● TEXTE DU DOCUMENT
..........
France
Au petit matin, dans le village de Locmélar, à l'entrée des Monts d'Arrée dans le Finistère, une maison aux volets bleus s'étire et se réveille. Ça s'agite à l'intérieur, ça rigole et ça bosse. S'échappent des bonnes odeurs de pain grillé et de café… Bienvenue au Mélar Dit - un bistrot et pas que.
Cette aventure collective, montée en entreprise coopérative (SCIC) et portée par Margot et Florian, a pour volonté de créer un café-épicerie, un lieu de spectacles et d'ateliers, un endroit de rencontres et de services. En juin 2019, il ouvrira ses portes et l'on pourra ainsi y boire un verre, acheter du pain, écouter un concert, apprendre l'accordéon, enseigner la couture, se reposer, lire, ou encore retrouver des amis et amies...
Un article repris du magazine Colibris, sous licence CC by sa
Notre bistrot.
..........
● DONNÉES EXTRAITES
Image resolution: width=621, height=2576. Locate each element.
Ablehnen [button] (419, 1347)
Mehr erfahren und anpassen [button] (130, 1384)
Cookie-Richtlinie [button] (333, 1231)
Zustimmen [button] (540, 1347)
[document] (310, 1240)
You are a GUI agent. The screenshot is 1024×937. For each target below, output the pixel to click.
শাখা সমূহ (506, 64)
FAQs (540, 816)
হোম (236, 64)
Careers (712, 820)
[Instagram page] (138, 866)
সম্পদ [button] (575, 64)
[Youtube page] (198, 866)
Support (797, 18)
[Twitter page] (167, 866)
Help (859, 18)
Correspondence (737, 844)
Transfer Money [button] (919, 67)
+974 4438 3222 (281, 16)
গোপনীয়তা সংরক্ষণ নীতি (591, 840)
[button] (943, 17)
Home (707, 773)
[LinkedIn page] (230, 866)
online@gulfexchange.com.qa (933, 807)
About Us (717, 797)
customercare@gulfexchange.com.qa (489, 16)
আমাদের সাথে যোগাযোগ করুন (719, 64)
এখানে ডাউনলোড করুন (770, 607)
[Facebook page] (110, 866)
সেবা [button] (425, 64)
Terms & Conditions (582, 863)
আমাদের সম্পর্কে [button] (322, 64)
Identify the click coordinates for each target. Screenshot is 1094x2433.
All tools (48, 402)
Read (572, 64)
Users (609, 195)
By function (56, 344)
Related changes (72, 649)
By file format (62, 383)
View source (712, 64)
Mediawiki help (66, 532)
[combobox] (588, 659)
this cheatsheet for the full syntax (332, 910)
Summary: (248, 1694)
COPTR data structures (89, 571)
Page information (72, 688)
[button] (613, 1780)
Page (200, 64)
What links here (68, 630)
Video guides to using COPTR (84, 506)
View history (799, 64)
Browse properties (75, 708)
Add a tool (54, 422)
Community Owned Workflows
..........
● EXERCICE PROPOSÉ
Recopiez intégralement le texte sur le Mélar Dit, sans en modifier un seul mot.

● CORRIGÉ
France
Au petit matin, dans le village de Locmélar, à l'entrée des Monts d'Arrée dans le Finistère, une maison aux volets bleus s'étire et se réveille. Ça s'agite à l'intérieur, ça rigole et ça bosse. S'échappent des bonnes odeurs de pain grillé et de café… Bienvenue au Mélar Dit - un bistrot et pas que.
Cette aventure collective, montée en entreprise coopérative (SCIC) et portée par Margot et Florian, a pour volonté de créer un café-épicerie, un lieu de spectacles et d'ateliers, un endroit de rencontres et de services. En juin 2019, il ouvrira ses portes et l'on pourra ainsi y boire un verre, acheter du pain, écouter un concert, apprendre l'accordéon, enseigner la couture, se reposer, lire, ou encore retrouver des amis et amies...
Un article repris du magazine Colibris, sous licence CC by sa
Notre bistrot.